Hehe yok ben boyumun ölçüsünü aldım :) denisle tatısmak mı allah korusun! "Bilmek" ve "Yapabilmek" konusunda Denis her nekadar sonradan örnekler eklesede ilk örnekler benim için yeterli oldu orada sonuna kadar haklısın! :) Benim demek istediğim birsey daha vardı yani o makinayı kullanmayı öğrenmek için 6 ay beklemen bosuna en azından bilen birinden yardım alsaydın keşke. Ama sen daha iyisini bilirsin.
bi de birine sormanın "bilmek" kısmına yardım ettiği ve benim 6 ay boyunca her dakka elimde makine ile gezinmediğim konusunda anlaşabilirsek bir yerlere geleceğiz.
allah aşkına automatik modları dışında kullanıp her şeyini eliyle ayarlayan bir arkadaş yorum yapabilir mi?
- alo abi şimdi benim yardıma ihtiyacım var
* de gülüm
- şimdi böyle böyle bir manzara var, bunun enstantenesi kaç olsun?
* içtin mi sen?
- peki ya diyaframı?
* la bi get
- abi bari iso yu deseydin
ps: sürçi lisan ettiysk affola...
bir de sıkıldım ben
abla sinirlenmiş bu arada, gözümden kaçmadı..
bili"yorum", bazen yapabili"yorum", ama artık "yorum" yapmak istemi"yorum"...:)
:) Karşılıklı konusma bölümü cok hos olmus tmm Denis fazla uzatmayalım.
ps:Seni kızdırdıysam kusura bakma :) ama bende programla uğrasan biri olarak kendi ugraslarıma dayanaraktan yorumlarımı ona göre yapmıstım tabiki bunu karsındakine aktarabilmek önemli. Ben bu konuda baya bi beceriksizim ve beyaz bayrak sallıyorum ;)
Tüh yahu, neredeyse tüm tartışmayı kaçırmışım :)
Mesai saatleri içinde hararetli tartışmalar yapmayalım lütfen :)
Muhabbete Fransiz kalmayayim, biseyler ekleyeyim dedim: Denis'in birde derste hocalara verdigi cevaplarda bi o kadar kopariciydi.

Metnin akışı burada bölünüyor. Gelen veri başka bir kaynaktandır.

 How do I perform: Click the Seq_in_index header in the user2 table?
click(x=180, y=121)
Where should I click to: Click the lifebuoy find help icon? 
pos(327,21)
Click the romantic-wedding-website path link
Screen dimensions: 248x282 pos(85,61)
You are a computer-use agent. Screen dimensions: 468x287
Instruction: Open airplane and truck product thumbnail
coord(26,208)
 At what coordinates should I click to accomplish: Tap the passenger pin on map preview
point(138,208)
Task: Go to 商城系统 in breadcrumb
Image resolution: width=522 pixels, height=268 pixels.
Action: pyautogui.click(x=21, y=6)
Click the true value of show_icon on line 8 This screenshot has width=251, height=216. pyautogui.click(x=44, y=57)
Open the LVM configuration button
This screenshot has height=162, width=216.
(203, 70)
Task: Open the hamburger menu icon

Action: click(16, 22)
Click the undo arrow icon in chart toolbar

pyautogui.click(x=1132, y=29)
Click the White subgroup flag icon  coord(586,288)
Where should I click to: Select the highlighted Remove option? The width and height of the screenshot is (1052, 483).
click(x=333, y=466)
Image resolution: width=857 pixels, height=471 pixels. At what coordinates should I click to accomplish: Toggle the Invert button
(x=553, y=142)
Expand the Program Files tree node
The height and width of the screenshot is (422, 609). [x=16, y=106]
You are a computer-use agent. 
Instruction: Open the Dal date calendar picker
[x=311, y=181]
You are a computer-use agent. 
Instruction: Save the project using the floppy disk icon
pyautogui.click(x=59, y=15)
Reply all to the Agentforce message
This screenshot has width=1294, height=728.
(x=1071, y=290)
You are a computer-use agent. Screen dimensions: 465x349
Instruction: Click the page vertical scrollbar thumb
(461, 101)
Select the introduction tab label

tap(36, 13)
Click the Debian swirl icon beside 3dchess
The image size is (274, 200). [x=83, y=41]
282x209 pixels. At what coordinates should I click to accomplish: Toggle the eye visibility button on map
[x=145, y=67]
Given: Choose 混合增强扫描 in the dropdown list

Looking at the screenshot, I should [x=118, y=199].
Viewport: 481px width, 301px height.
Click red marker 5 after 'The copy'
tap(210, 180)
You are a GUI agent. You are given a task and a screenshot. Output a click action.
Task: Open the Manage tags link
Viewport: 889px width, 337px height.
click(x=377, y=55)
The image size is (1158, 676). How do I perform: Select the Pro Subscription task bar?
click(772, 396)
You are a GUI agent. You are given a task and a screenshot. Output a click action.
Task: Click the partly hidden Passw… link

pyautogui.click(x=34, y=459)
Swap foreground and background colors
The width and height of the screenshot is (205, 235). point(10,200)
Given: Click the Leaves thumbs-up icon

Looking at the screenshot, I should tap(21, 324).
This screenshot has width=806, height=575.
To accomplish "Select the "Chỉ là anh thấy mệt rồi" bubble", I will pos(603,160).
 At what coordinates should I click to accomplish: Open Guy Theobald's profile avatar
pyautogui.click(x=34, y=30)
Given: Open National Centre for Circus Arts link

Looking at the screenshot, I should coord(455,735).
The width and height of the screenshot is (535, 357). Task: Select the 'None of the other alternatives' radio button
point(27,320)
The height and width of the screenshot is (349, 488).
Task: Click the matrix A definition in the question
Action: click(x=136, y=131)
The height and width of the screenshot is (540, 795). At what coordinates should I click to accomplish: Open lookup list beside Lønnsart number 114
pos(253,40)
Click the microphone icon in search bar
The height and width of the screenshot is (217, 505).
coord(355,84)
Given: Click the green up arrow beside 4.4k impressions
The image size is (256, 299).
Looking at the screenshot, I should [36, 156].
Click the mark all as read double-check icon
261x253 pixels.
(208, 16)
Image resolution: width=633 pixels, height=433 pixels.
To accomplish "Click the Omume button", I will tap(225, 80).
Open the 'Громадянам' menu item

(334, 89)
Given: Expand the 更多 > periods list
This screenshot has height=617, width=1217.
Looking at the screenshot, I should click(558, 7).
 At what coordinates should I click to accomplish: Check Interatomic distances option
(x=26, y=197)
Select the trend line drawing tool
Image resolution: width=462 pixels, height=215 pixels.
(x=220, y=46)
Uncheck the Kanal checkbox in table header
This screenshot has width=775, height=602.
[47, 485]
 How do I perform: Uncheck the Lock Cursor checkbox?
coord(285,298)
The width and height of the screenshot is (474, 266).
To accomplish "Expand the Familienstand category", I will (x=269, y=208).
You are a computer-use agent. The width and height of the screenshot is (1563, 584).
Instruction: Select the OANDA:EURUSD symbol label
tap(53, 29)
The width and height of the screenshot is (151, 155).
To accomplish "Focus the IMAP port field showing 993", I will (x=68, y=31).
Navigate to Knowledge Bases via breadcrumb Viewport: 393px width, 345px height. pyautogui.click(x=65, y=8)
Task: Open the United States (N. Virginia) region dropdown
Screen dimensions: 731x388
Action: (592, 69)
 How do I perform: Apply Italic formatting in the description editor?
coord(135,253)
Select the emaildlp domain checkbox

Simdi aklima gelen istatistik dersinde Denis 100 (yada 95, su an hatirlamiyom) almisti. Cocugun teki de donem sonundaki harf notu hakkinda hocayla bisey tartisiyordu.
Hoca denen sahsiyet cocuga Deniz'i isaret edip.
"Harf notlariniz yuksek gelebilirdi ama 100 alan arkadaslariniz isi bozuyor" deyip pis bi sekilde siritti.
(muhtemelen Deniz'in yuzunun kizarip. "Oyle demeyin hocaaam" demesini bekliyordu)
Deniz'de:
"100'u veren utansin" diye bir cevap verdi. Tabi bu laftan sonra hocanin yuzunu tarif etmek cok zor o ani yasamak gerekiyo.